Cuéntanos algo sobre las ilustraciones y sobre las técnicas utilizadas en este libro. “En general, me inspiran Willy Vandersteen, Wilhelm Bush, Bruno Heitz, y para este cómic en particular, también me fijé en la obra de Shin’Ichi Abe. Él es mejor representando los sentidos. Fue todo un reto dibujar un cómic entero en un solo aparcamiento: aunque el cansancio y el aburrimiento son temas importantes, ¡no quería que los lectores se aburrieran demasiado! Así que tuve que pensar en cambiar el punto de vista, dibujar pequeñas escenas en el fondo, etc. -continúa Clara Lodewick-. Los dibujos están hechos con bolígrafo y los colores, una parte muy importante para mí, están pintados con gouache. Dedico mucho tiempo a colorear; es casi meditativo y una parte muy agradable del proceso”.
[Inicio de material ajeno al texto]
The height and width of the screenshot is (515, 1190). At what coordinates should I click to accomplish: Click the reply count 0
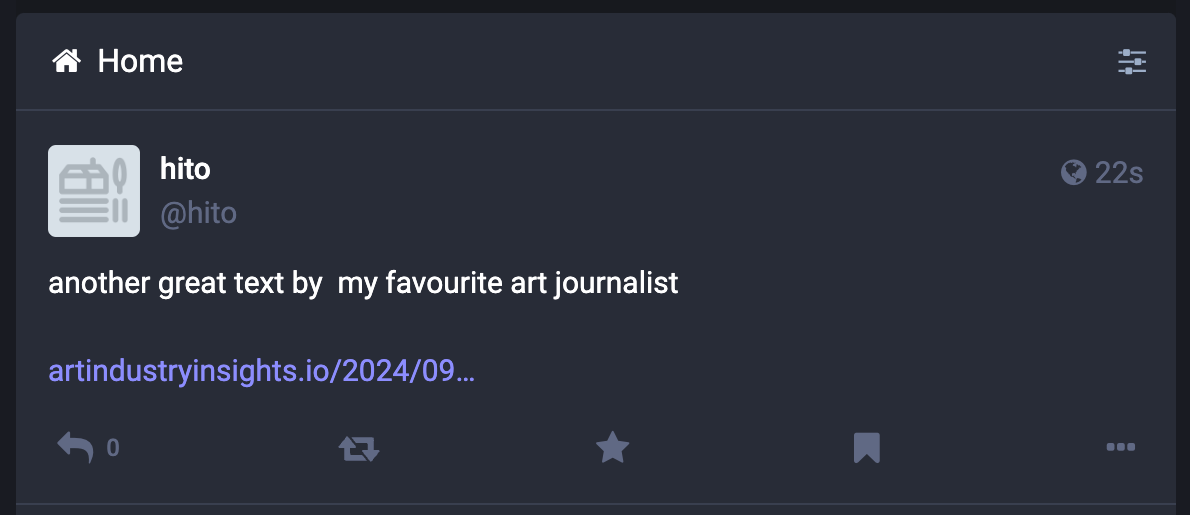click(x=113, y=449)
¿Cómo fue el proceso de creación de este libro? “¡Largo! Hacer un cómic sobre la situación de las personas sin papelesera algo que queríamos hacer juntos, con mis amigos, en 2014. Pero yo era muy joven entonces y era muy diferente: más bien un proyecto comunitario, con páginas de testimonios. Como adulta, 10 años después, tras haber visto la evolución de la situación de mis amigos y de mi país, tuve nuevas ideas y quise crear una obra de ficción. Quería hablar de diferentes temas, como la salud mental, las dificultades entre madres e hijos, las relaciones desiguales y cómo afrontarlas… Fue un trabajo emocionalmente intenso. Y me costó mucho despedirme de mi personaje al final del libro. Así que cuando dibujo a Moheeb para los lectores en una sesión de firmas, siempre me alegra volver a verlo, aunque sea por unos instantes”, confiesa Clara Lodewick.

¿En qué estás trabajando ahora? ¿Algún proyecto nuevo? “Escribí un guión; el cómic es para niños y trata (otra vez, jaja) sobre niños que intentan valerse por sí mismos en un mundo dominado por adultos. Es un cómic de fantasía, dibujado por Andréa Delcorte, cuyos dibujos son increíbles. Se publicará en francés en 2027. Y por mi cuenta, estoy trabajando en una serie/telenovela, que me divierte mucho; los episodios se estrenan cada mes o cada dos meses. Trata sobre una joven que vive con su madre y su tía. A ella le gustaría mudarse de allí, pero cada vez que lo intenta, algo se interpone en su camino”.